**Records from a data collection**:
□ □ □
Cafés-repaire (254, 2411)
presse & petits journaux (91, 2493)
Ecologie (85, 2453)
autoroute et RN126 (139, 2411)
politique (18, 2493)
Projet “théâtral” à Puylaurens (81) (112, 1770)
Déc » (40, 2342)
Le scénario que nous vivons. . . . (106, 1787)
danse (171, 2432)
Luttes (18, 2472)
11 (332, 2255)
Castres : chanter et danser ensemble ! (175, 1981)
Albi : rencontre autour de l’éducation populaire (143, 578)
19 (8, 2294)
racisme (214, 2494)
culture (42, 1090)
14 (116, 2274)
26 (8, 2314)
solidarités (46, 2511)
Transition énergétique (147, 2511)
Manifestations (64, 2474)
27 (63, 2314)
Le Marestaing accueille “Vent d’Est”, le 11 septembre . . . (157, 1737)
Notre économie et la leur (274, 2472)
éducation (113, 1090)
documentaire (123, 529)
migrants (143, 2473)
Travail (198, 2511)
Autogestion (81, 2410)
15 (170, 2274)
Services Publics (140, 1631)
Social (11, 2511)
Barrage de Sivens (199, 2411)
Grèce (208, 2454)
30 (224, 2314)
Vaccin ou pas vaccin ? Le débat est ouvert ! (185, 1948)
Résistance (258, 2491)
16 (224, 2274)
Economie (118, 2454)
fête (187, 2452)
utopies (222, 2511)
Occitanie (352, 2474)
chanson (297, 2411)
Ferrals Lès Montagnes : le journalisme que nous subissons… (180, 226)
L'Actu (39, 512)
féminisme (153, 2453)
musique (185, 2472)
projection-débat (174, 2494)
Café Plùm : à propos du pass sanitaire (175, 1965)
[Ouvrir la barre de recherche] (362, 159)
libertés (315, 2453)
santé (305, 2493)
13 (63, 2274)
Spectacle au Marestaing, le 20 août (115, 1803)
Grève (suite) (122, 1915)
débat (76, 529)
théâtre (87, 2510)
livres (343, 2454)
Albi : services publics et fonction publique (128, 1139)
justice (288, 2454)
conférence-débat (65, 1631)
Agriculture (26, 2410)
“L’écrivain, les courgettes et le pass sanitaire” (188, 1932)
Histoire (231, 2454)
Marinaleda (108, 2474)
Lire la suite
□ □ □
**Activity**: Which lines of the data include the string "nous"? Find them and copy each one.

**Solution to the exercise**:
Le scénario que nous vivons. . . . (106, 1787)
Ferrals Lès Montagnes : le journalisme que nous subissons… (180, 226)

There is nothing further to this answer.